Bajé a por la mochila y subí de nuevo las escaleras. Aparte de las escaleras a la cámara, en el piso de arriba solo hay una habitación que comparto con la vieja. Dejé la mochila sobre mi cama, la pequeña. Antes había sido de mi madre y antes de mi abuela. En esta casa no se hereda dinero ni anillos de oro ni sábanas bordadas con las iniciales, aquí lo que nos dejan los muertos son las camas y el resentimiento. La mala sangre y un sitio para echarte a la noche, eso es lo único que puedes heredar en esta casa. Ni siquiera me tocó el pelo de mi abuela, que a su edad la vieja sigue teniendo el cabello fuerte como soga que da gloria verlo cuando se lo suelta y yo con cuatro pelos lacios y raquíticos que se me pegan a la cabeza y se me llenan de grasa a las dos horas de habérmelo lavado.

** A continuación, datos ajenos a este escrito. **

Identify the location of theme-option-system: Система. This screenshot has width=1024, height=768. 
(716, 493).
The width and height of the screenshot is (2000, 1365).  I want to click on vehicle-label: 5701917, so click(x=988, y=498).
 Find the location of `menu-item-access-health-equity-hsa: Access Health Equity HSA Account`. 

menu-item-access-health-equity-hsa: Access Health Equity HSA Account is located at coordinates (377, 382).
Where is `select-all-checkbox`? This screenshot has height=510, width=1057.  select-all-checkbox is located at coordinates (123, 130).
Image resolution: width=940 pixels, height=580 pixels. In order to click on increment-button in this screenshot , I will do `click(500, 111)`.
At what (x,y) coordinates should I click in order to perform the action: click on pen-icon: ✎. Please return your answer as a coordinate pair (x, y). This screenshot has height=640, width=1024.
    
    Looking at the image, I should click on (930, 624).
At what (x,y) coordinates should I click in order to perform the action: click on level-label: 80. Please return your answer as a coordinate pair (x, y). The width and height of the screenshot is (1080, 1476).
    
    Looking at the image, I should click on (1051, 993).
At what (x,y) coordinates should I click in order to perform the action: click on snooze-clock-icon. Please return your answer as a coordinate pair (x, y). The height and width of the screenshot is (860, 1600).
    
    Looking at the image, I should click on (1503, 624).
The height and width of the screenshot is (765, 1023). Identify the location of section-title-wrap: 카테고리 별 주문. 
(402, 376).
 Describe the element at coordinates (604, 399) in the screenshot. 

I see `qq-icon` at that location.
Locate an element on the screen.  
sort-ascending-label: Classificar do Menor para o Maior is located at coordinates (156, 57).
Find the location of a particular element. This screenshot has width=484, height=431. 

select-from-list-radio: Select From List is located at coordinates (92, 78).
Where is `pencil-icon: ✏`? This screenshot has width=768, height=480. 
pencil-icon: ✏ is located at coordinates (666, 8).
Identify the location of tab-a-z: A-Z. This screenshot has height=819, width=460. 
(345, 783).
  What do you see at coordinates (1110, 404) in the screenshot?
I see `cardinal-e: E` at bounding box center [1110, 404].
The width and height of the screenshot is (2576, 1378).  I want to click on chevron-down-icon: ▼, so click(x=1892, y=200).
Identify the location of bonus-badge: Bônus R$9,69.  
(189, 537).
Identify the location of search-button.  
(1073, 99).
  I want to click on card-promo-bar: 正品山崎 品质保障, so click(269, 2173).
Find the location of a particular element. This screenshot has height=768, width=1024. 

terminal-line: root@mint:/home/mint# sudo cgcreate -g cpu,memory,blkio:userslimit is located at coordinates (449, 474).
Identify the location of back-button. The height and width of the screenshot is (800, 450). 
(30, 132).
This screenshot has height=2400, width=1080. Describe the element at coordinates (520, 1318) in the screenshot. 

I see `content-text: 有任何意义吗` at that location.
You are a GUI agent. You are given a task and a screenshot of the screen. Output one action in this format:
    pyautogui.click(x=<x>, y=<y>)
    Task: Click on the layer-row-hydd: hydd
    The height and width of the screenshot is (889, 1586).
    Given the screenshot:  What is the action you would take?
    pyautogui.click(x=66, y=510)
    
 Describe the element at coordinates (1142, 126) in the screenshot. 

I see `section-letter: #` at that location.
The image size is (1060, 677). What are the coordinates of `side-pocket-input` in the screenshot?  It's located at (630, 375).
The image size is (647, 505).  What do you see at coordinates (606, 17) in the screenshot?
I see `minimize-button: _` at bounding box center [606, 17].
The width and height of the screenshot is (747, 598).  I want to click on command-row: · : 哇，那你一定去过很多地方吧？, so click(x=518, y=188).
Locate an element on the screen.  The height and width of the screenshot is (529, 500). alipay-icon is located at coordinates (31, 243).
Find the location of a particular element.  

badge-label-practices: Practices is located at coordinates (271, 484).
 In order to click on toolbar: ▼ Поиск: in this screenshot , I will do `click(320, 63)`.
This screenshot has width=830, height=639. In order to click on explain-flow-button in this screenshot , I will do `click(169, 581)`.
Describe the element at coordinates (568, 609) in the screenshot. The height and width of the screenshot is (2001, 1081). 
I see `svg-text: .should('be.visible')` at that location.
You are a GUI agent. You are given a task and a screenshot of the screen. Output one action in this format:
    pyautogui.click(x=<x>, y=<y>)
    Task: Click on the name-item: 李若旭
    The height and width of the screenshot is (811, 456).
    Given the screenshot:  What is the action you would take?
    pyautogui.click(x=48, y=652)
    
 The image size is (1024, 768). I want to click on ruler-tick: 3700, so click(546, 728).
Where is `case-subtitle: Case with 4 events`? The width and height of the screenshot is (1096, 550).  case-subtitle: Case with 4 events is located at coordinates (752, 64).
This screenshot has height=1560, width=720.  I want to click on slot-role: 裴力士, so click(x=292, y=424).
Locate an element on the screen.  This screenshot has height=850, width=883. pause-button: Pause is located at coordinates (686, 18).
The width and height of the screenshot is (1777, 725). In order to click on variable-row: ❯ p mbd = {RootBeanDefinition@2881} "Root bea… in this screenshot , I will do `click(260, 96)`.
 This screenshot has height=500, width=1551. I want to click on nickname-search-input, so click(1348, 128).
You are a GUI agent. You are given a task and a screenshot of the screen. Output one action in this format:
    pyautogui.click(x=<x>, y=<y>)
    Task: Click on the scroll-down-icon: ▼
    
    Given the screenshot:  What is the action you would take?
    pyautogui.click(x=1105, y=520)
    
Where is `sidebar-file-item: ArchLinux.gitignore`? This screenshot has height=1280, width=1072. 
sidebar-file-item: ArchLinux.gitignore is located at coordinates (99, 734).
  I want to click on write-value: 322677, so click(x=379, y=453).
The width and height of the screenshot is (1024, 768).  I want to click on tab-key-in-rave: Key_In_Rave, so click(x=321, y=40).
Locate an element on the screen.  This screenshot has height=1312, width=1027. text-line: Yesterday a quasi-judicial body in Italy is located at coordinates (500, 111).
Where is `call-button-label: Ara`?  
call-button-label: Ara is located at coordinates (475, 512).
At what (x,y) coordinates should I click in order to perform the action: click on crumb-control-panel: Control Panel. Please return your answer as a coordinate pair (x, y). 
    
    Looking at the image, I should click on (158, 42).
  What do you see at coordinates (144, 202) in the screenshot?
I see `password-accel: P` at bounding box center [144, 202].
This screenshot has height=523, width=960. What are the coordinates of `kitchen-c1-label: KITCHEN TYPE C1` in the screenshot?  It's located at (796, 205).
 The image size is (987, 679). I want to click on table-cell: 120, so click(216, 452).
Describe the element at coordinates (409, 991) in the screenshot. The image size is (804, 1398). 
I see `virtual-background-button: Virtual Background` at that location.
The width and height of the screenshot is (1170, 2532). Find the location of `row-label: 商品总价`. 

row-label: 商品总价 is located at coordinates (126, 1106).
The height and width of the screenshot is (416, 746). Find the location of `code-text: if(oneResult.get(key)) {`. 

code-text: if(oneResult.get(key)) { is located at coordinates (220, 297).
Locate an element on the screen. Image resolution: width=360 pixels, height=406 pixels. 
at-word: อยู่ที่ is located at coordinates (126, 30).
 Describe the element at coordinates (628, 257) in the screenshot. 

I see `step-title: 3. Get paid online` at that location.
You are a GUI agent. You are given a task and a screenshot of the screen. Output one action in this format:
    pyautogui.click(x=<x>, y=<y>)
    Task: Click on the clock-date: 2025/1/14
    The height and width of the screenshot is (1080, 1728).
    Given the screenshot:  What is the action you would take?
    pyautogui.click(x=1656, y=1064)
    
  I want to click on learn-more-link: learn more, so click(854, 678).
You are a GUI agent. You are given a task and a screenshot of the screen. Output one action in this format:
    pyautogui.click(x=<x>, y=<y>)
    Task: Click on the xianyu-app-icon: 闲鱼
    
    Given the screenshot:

La cama me gusta porque el cabecero está lleno de estampas de ángeles de la guarda pegadas con celofán. De vez en cuando el celofán se cae de viejo y de podrido pero yo enseguida corto otro trocito con los dientes y lo cambio.
Mi preferida es una en la que el ángel vigila a dos niños que están a punto de caerse por un barranco. Los niños están jugando en un risco y sonríen con cara de imbéciles como si estuviesen en el patio de su casa y no al borde de un despeñadero. Son bastante mayores pero ahí están los idiotas como si nada. Muchas mañanas la miro nada más despertarme a ver si los niños se han caído ya. También hay otra estampa en la que un bebé está a punto de prenderle fuego a la casa, otra en la que unos gemelos están intentando meter los dedos en un enchufe y otra en la que una niña está a punto de amputarse una falange con un cuchillo de cocina. Todos sonríen como psicópatas con los mofletes redondos y rosados. La vieja puso las estampas ahí cuando nació mi madre para que los ángeles la protegiesen y todas las noches antes de dormir las dos se arrodillaban al lado de la cama con las palmas de las manos juntas y rezaban cuatro esquinitas tiene mi cama cuatro angelitos que me la guardan. Pero luego la vieja vio a los ángeles de verdad y se dio cuenta de que los que habían dibujado las estampas no habían visto uno en su vida porque ninguno tiene esos rizos rubios y esas caras hermosas. Todos son más bien como insectos gigantes, como mantis religiosas. Y mi abuela dejó de rezar porque quién querría que viniesen cuatro mantis religiosas con sus cientos de ojos y sus bocas de pinzas a la cama de su hija. Ahora les rezamos porque tenemos miedo de que se posen sobre el tejado y metan sus antenas y sus patas largas por la chimenea. A veces oímos ruido en la cámara y subimos a mirar y vemos sus ojos vigilándonos por entre los huecos de las tejas y entonces les decimos un avemaria para que se espanten.